At Phobos Docks, I powered up my ship and eased her clear of the mighty Mwindo’s cargo bay. On the dockside, being loaded into one of the huge freighter’s secondary cargo holds, were spools and spools of mole-line, thousands upon thousands of miles’ worth. Alongside the spools lay stack upon stack of various species of harpoon and containers holding railguns and other, less identifiable equipment.
‘Captain Bambat,’ I spoke softly into the comm. ‘I never properly appreciated the sheer size of your ship until now.’ No response. ‘It strikes me,’ I said, ‘that to be in control of such a behemoth must require a great deal of confidence. I hope,’ I paused, my mouth dry. ‘I hope those old legends of which we spoke have not tipped you into overconfidence.’
‘Just deliveries for the breachturtle farms at Voth,’ said Captain Bambat. ‘You think I’m mad enough to harpoon a planet killer and try to ride it like a distortion-horse?’
‘I think, Captain, that you will do anything for a good anecdote. Please take care.’
‘Drink now, die later, Prof.’
‘Drink now, die later, Captain.’
I engaged my ship’s distortion engines and she shuddered into distorted space, grazing along at around lightspeed for the half hour trip to Earth. That was the last I saw of the mighty Mwindo and her crew. Two weeks later she docked again at Dhar-Ah-Zhul Station, bound for distant Ath out beyond the fabled Edge, where the stars are lonesome and the planets fall by inches into shadow and frore, there to fade into the infinite.
And for two years I lamented the folly of Captain Bambat and her crew, believing them victims of their own hubris.
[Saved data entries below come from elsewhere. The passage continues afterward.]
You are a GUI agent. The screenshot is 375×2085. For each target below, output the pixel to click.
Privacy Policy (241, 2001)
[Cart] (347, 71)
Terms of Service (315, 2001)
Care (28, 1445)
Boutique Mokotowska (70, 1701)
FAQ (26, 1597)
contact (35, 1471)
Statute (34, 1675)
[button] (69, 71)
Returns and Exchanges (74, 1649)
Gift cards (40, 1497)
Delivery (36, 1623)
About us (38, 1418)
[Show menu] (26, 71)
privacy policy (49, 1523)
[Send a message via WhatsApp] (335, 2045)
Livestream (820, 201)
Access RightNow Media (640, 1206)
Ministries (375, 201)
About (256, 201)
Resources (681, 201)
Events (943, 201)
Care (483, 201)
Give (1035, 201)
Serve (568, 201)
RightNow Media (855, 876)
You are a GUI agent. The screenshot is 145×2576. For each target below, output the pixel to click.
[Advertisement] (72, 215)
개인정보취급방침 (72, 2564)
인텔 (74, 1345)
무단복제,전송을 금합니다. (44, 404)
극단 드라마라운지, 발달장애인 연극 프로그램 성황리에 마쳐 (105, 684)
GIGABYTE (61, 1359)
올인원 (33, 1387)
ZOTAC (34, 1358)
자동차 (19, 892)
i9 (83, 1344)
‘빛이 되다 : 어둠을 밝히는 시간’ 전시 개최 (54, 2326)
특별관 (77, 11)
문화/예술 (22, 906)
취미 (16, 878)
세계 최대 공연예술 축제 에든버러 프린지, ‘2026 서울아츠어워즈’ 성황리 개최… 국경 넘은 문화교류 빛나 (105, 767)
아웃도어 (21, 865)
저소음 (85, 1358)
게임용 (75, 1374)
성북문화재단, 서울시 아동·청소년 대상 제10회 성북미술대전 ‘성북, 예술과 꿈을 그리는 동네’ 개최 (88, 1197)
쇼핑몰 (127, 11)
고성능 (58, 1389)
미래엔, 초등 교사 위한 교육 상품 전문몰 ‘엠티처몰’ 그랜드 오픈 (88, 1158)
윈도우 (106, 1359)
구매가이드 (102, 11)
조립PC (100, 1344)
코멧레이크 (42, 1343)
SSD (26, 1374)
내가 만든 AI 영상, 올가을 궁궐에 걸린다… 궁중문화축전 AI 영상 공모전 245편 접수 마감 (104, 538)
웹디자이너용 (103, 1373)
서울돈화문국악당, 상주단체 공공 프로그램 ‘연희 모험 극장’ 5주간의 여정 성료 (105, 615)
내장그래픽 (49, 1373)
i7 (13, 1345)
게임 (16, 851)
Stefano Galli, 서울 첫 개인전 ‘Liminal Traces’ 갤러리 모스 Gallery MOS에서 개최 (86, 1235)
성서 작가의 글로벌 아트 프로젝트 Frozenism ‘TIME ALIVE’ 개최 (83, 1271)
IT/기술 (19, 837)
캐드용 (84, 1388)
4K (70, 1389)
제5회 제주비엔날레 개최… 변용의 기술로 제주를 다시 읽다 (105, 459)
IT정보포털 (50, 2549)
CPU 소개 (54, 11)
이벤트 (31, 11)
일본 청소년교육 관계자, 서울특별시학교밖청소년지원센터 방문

But when I returned to study the Mawglut, it was not there. The star designed by the Splintered Gods to crush it was nothing more than a dark pinprick surrounded by a thin ring of uranium dust and of the monster there was no sign, either there or in surrounding systems.
Before I left, my scanners detected several hundred miles of tangled mole-line and a score of mangled harpoons orbiting just outside the event horizon. Although I can draw no solid conclusions from this data, I do wonder if, somehow, the patience of gods and the endurance of monsters were eclipsed both by the uncharted bravery of ambitious fools.